The Partnership enables the mayors to collaborate by providing informal mentoring opportunities and occasional sharing of resources, such as snow removal equipment. Recently, the mayors in the Partnership used their collective power toward a slightly different end, penning an open letter to Ohio Governor John Kasich requesting that local government funds be restored to their pre-2012 levels.

Amesville Mayor and President of the MPP, Gary Goosman, said communities were hurting due to the state government’s 50% reduction to local government funds, which took effect in 2012.

 “A 50% cut is pretty devastating, especially in communities like ours where we are dealing with opioid epidemics and are struggling to find enough money for criminal justice and infrastructure,” Goosman said. “Now that Ohio’s budget crisis is over, we still haven’t seen any return on those dollars. It’s not that money is the answer to every problem, but money helps.”

Kasich’s office did not respond to the Partnership’s letter, but Goosman said he was proud of the Partnership for speaking up.

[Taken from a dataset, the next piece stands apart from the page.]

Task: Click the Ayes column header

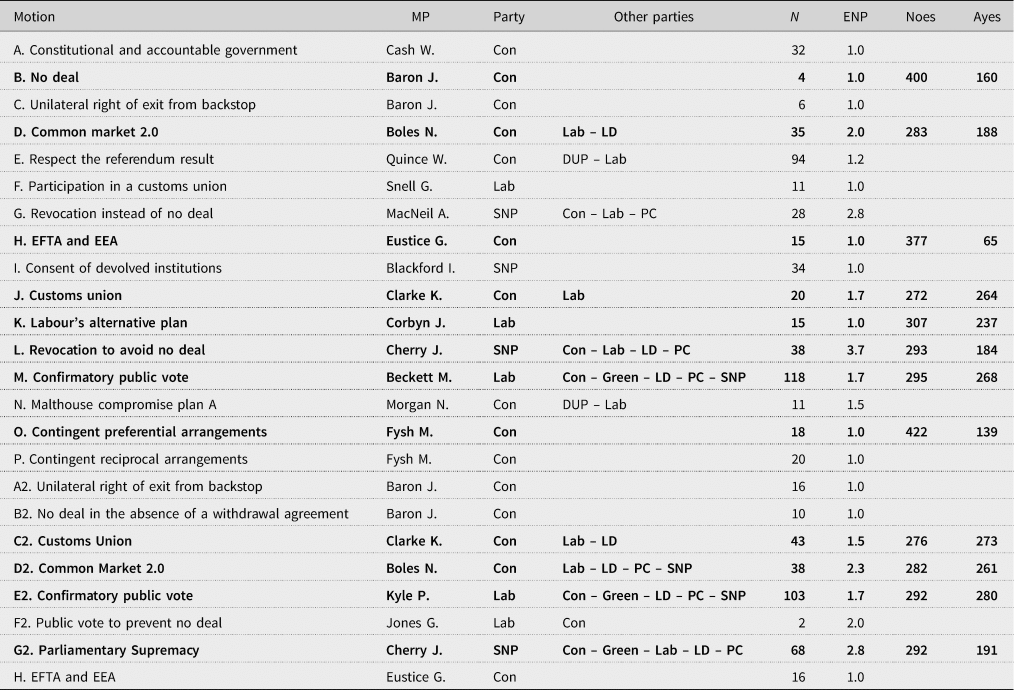Action: point(986,17)
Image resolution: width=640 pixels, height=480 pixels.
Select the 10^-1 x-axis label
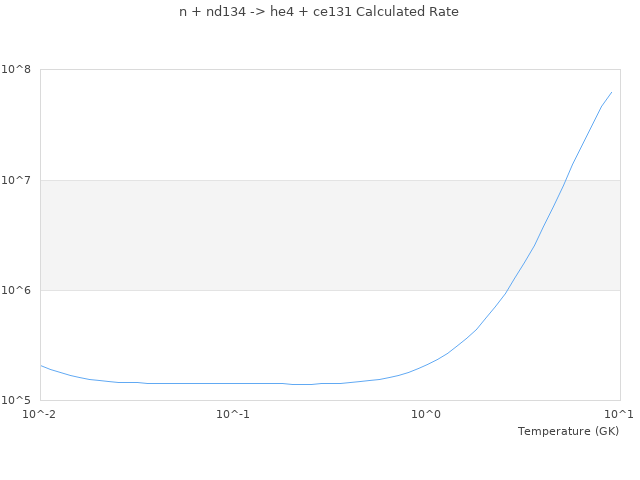tap(233, 414)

“We’re duly elected officials in southeast Ohio,” Goosman said. “You can disagree with us, but we are going to make our voices heard.”

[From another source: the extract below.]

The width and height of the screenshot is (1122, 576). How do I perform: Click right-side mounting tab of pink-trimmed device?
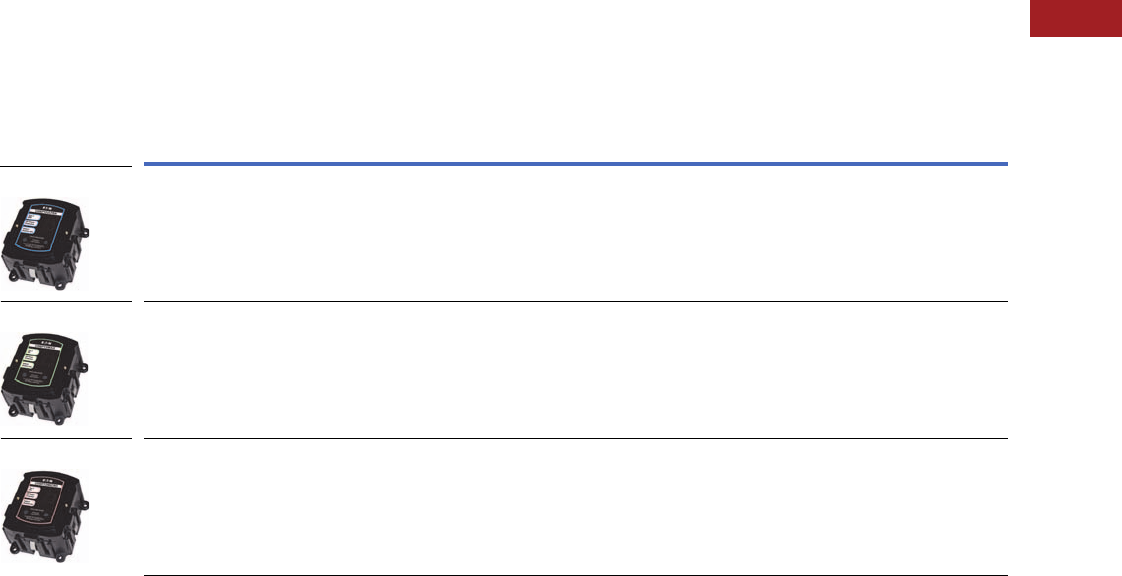click(84, 505)
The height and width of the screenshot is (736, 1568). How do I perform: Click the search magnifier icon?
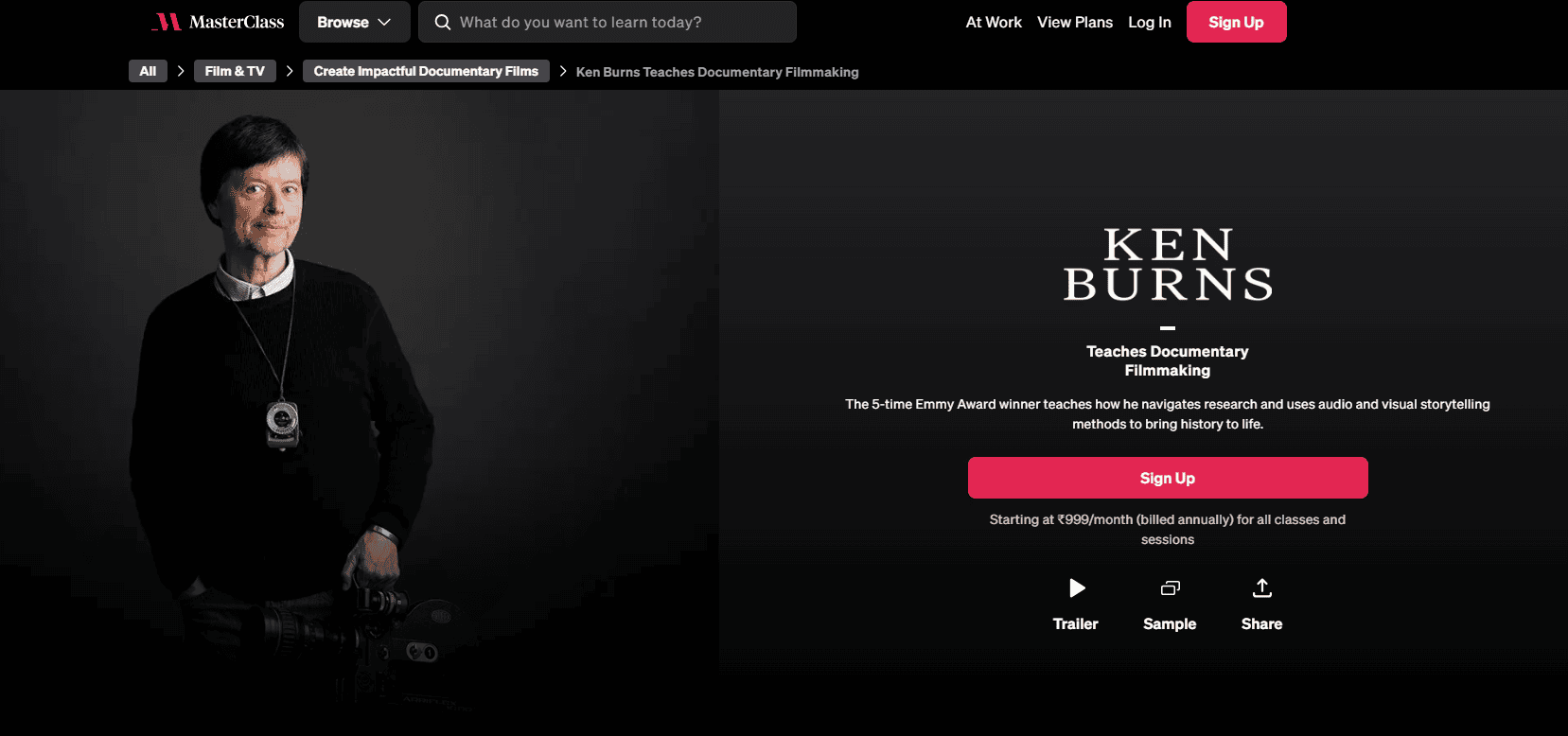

Even if the Partnership didn’t immediately succeed in attracting the attention of the Governor, the local impact was more significant. Representative of Ohio’s 94th District, Jay Edwards, wrote a response to the Partnership and attended their recent meeting.

“Representative Edwards didn’t make any guarantees, but he lives here, and he understands the challenges that we face,” Goosman said. “He listened to us and is willing to work with us.”

However, Goosman said the path toward more state funding for local government remains unclear. Yet, the mayors are moving forward. Robert Gordon, Voinovich School research associate and the MPP coordinator, said the mayors are continuing to work hard to improve their communities.

“Essential qualities of the Mayor’s Partnership for Progress include learning from one another, doing more with less and being as creative as possible,” Gordon said. “That’s the reason the mayors come to the table: to share experiences and problems so they can put their heads together and jointly come up with solutions.”

Currently, the Partnership is putting that theory into practice. They recently applied for and were awarded a grant to employ an AmeriCorps VISTA volunteer, whose primary role will be to survey the current service gaps in each MPP community and use that information create a database and resource guide of services in all MPP communities to help address specific local needs. The volunteer will also assist with policy development designed to make existing resources more accessible to MPP communities by educating mayors about those resources, connecting those resources to municipal websites and creating websites for communities that do not already have them.

The volunteer selected to fill this position is Jack Frech, who has a long history of public service, having served 33 years at the head of Athens County Job & Family Services in order to fight against poverty.

“I think we’re all very lucky that we have someone this knowledgeable and talented willing to pursue this important project,” Goosman said. “He will do an excellent job serving as a liaison between people in poverty and municipalities, while helping both. His ultimate goal is to create a win/win for low-income families and government.”

Frech is just as excited to join the MPP as the mayors are to have him on board.

“I’d been looking for a way to give back to the community that had done so much for me,” Frech said. “The VISTA position offered a great opportunity to do that. I have always been impressed by the dedication that these local elected officials have to their jobs. I am sure I will learn a lot.”

Although the MPP’s VISTA grant is only for one year, the MPP can continually reapply.

“As long as the Partnership could keep getting a VISTA grant to help with these issues, then that resource would always be welcome,” Goosman said. “It just gives us a chance to do more.”